Das Quartier ist die älteste und natürlichste Form des urbanen Zusammenlebens: Im Mittelalter war die Stadt je nach Handwerk in einzelne Viertel unterteilt, Tuchmacher, Fleischer, Gerber hatten ihre jeweils eigenen Quartiere. Gewohnt wurde in der Regel über der Werkstatt oder dem Laden. Später, als sich die Wirtschaft immer weiter ausdifferenzierte, entstanden in vielen Städten Gewerbehöfe und ähnliche Quartiersformen – berühmt war vor allem die Hinterhofkultur in Berlin.

Die Trennung nach Funktionen ist künstlich geschaffen

Mit der Urbanisierung wuchsen aber auch die Probleme. Anfang des 20. Jahrhunderts lebten schlichtweg zu viele Menschen auf zu wenig Raum, und die damaligen Produktionsbedingungen waren in vielen Fällen schädlich für die Gesundheit. Architekten und Stadtplaner mussten reagieren. In der sogenannten Charta von Athen wurde 1933 die Trennung nach Funktionen beschlossen – und es entstanden die heute bekannten Arbeits- und Schlafstädte mit immer größerem Pendelaufwand. Später kam der Anspruch an autogerechte Städte hinzu.

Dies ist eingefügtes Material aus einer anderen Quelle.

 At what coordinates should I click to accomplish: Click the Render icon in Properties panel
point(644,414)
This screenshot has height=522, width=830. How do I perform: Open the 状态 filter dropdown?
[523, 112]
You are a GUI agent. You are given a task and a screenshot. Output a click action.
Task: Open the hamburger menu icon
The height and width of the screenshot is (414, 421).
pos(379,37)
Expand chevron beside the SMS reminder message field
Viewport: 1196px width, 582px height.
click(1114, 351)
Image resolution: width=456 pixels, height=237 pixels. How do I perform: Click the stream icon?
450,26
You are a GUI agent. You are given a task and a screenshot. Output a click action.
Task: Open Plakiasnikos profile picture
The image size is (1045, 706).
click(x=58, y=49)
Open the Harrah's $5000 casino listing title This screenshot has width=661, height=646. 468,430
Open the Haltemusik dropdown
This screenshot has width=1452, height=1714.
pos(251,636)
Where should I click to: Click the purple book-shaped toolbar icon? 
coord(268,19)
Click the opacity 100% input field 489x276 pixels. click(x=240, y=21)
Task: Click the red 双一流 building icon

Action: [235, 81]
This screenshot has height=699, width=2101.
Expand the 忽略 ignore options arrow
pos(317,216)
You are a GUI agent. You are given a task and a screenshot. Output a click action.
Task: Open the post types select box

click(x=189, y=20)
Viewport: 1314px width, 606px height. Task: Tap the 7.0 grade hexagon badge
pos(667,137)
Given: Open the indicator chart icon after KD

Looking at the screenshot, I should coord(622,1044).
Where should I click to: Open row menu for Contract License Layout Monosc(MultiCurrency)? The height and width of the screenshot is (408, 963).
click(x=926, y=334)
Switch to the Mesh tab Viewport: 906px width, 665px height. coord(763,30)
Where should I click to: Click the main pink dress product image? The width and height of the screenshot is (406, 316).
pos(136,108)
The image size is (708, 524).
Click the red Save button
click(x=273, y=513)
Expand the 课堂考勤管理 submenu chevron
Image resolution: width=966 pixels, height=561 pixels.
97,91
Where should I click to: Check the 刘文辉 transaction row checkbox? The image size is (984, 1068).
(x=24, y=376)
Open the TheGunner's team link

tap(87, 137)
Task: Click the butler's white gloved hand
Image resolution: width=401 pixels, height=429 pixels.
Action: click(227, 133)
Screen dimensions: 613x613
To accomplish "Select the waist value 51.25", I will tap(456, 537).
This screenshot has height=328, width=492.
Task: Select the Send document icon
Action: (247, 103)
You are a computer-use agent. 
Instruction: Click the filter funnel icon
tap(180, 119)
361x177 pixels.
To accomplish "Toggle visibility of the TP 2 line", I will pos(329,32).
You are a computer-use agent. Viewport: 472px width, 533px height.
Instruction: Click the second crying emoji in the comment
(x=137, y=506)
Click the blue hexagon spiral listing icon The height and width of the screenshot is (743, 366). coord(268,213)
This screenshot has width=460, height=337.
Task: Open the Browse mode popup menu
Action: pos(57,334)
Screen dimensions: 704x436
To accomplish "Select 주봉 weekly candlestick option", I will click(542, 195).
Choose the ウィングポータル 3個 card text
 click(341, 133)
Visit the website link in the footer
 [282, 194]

Ursprünglich war die Charta von Athen also eine wichtige städtebauliche Errungenschaft. Heute geht die Trennung von Wohn- und Arbeitsräumen allerdings an der Lebenswirklichkeit vorbei. Wir sind Teil einer digitalisierten Dienstleistungsgesellschaft, und auch unsere Produktionsbedingungen sind sehr viel sauberer als damals. Im Jahr 2007 wurde der Leitgedanke zur Stadtentwicklung daher schließlich verändert. In der Charta von Leipzig sollte vor allem die Lebensqualität der Menschen im Mittelpunkt stehen.
 
Ein wichtiger Aspekt davon ist es, in Form von Mischnutzungskonzepten möglichst viele verschiedene Flächentypen miteinander zu kombinieren und somit die Entwicklung von Urbanität gezielt zu fördern. Zudem rücken heute moderne Mobilitätskonzepte inklusive einer effizienten Anbindung an die wichtigsten Bus- und Bahnlinien sowie Carsharing-Angebote in den Mittelpunkt, um den traditionellen Individualverkehr so weit wie möglich zu ersetzen.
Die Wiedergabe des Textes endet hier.